Unfortunately, thousands of patients who had a heart attack are misdiagnosed with back pain or indigestion each year because current tests do not detect that they had a heart attack. Women, in particular, tend to be misdiagnosed more often than men because their symptoms which include nausea, abdominal pain and back ache can be misleading and doctors assume they have lesser risks than men.
The tests, Roche's Elecsys Troponin T high-sensitive and Abbot's Architect Stat High Sensitive Troponin-I, however, are more sensitive than existing tests such as ECG heart scans and can detect more of the so called silent heart attacks. A trial involving more than 1,000 patients in September shows that the new blood tests can detect twice as many heart attacks as current procedures do.

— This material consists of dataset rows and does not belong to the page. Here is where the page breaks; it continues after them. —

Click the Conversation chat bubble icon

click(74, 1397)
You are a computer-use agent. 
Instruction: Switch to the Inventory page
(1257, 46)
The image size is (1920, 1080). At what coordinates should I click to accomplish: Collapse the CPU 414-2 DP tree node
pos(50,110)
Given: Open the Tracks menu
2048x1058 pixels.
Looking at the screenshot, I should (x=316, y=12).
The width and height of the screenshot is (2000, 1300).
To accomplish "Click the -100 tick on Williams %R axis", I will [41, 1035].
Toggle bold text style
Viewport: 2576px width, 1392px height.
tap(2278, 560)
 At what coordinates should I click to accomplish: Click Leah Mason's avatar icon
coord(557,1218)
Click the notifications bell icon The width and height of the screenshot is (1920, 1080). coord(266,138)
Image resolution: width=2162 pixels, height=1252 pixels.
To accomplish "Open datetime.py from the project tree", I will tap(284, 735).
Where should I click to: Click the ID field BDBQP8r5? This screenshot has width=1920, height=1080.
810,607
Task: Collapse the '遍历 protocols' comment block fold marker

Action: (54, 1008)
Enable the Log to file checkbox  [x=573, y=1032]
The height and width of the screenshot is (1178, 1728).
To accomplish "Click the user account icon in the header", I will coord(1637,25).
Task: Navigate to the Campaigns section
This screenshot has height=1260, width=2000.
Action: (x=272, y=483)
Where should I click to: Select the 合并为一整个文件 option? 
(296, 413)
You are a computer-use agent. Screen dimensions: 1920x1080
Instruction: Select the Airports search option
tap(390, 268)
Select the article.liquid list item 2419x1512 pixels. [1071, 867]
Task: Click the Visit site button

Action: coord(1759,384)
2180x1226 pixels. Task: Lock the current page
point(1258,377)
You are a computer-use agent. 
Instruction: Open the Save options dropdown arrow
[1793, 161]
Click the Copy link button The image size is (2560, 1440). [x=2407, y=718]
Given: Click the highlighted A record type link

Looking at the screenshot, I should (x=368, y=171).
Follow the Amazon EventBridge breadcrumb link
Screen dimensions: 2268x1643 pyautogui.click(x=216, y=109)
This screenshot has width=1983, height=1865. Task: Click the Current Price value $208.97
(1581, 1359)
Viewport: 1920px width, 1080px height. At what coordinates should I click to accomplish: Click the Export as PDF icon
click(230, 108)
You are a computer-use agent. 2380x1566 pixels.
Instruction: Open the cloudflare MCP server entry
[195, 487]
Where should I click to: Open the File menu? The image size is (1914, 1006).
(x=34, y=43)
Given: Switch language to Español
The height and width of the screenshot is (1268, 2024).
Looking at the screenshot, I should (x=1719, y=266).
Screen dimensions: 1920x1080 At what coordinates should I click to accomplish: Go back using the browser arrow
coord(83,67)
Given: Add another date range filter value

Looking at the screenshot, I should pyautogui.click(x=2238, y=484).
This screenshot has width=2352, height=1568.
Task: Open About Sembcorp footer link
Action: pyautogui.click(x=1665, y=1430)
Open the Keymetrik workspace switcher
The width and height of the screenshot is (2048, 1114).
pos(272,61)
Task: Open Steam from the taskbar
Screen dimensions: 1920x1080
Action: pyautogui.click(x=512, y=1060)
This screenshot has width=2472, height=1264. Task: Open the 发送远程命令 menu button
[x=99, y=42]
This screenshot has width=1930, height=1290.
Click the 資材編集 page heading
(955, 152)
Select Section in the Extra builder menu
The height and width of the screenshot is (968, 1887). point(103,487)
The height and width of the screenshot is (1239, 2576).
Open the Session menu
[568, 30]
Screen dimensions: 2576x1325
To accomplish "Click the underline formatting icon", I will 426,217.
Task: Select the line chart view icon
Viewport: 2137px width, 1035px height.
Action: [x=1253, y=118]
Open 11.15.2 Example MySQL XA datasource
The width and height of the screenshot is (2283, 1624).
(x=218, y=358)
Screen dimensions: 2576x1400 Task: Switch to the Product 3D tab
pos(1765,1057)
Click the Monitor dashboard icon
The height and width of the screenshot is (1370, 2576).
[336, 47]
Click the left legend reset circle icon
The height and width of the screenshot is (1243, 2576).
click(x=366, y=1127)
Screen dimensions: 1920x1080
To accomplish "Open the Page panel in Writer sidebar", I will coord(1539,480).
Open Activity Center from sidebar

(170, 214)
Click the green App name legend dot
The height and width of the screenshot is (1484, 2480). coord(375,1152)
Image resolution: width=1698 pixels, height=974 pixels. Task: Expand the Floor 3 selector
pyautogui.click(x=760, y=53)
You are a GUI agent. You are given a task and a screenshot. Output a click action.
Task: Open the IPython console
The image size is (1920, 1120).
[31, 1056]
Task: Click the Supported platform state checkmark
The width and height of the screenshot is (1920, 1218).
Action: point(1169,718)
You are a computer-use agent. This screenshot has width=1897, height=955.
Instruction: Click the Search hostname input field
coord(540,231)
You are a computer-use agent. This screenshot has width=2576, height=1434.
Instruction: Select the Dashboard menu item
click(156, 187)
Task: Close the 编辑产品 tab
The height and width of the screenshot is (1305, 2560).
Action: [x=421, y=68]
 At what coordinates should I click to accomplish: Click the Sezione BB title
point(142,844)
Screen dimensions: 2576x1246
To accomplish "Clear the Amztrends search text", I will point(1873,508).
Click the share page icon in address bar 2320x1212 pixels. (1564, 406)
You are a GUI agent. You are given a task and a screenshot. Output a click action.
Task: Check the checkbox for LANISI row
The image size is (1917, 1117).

The National Institute for Clinical Excellence (NICE), which approved the tests, has recommended their routine use in NHS hospitals and has further advised doctors to use the tests twice for accurate results. Diagnosis using the new tests will be available in as little as four hours.
"The advantage of this new test is that it can very, very small concentrations of this heart muscle protein and that allows you to make the diagnosis of a heart much quicker," said Nicholas Mills, a cardiologist at the University of Edinburgh, who helped developed Abbot's Architect Stat High Sensitive Troponin-I.
Women are likely to benefit from the new tests because as many as half of heart attack cases in women are missed.